The Texas House on Wednesday approved a statewide ban on texting while driving, advancing legislation either fizzled out or was vetoed in previous years.

Forty-six states have laws against texting while driving that typically also ban sending or reading email, using apps or engaging in other use of the internet. Dozens of Texas cities also prohibit texting while driving.

The proposal, carried for a fourth consecutive session by former Republican House speaker Tom Craddick, easily advanced on a 113 to 32 vote. It would prohibit the use of hand-held phones to "read write or send an electronic message" while driving. It would also assess a $99 fine on first-time offenders and a $200 fine on repeat offenses.
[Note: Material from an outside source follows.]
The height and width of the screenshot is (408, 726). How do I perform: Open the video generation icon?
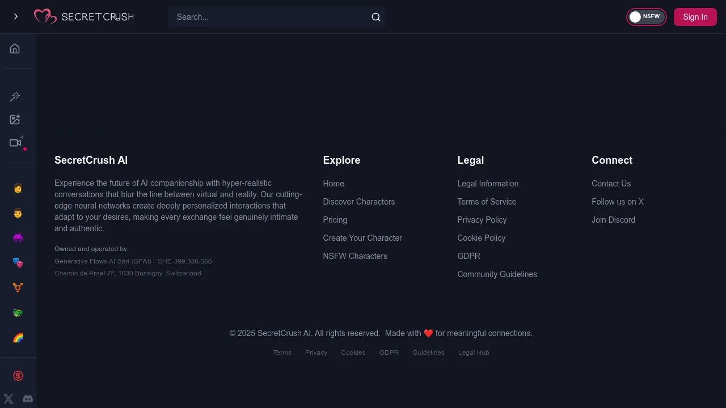[x=15, y=143]
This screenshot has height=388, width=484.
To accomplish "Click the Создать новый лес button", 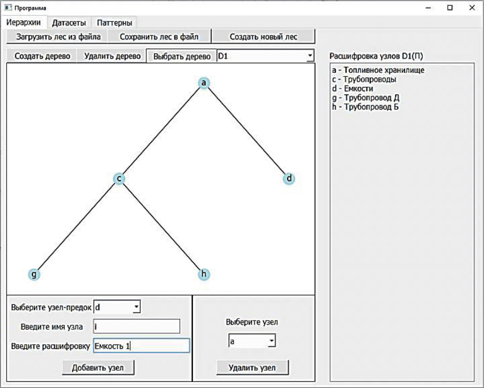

Similar proposals passed the House in 2013 and 2015 but died in the Texas Senate. The closest that a statewide texting-while-driving ban came to becoming law was in 2011, when a bill cleared the Legislature but was vetoed by former Gov. Rick Perry, who called it a "government effort to micromanage the behavior of adults."

Critics of the measure say the bill not only infringes on personal liberties but that it would be difficult for police to enforce and could lead to unwarranted traffics stops.

Democratic Rep. Harold Dutton, who voted against the bill, said it "gives police unfettered authority to stop people."

"The very first thing that happens when the government wants to take away one of your freedoms is they scare you," Dutton said. "That's what this bill is trying to do, scare you."

Craddick said his bill is a lifesaving measure, arguing the legislation would deter people from the fiddling with their phones in a way that can have deadly results.

"This is a major cause of accidents and deaths in the country and in the state," Craddick said.

Traffics fatalities in Texas have risen from about 3,000 in 2010 to more than 3,700 last year, according to a preliminary tally from the Texas Department of Transportation, during a period when population in the state has steadily increased. More than 10 percent of traffic fatalities were related to distracted driving in 2015.

The proposal now goes to the Senate, where a committee approved companion legislation earlier this week. But the proposal faces an uphill climb in the upper chamber.

It died there last session after the bill's author failed to secure one more needed vote under Senate rules to bring it up for floor debate. Changes in the makeup of the Senate, which is even more conservative now, do not favor the bill.

Gov. Greg Abbott could also present another obstacle. Abbott said in 2014 that he would veto texting-while-driving legislation and then a year later promised to give the bill the "deep consideration it deserves."

His office did not return a request for comment Wednesday.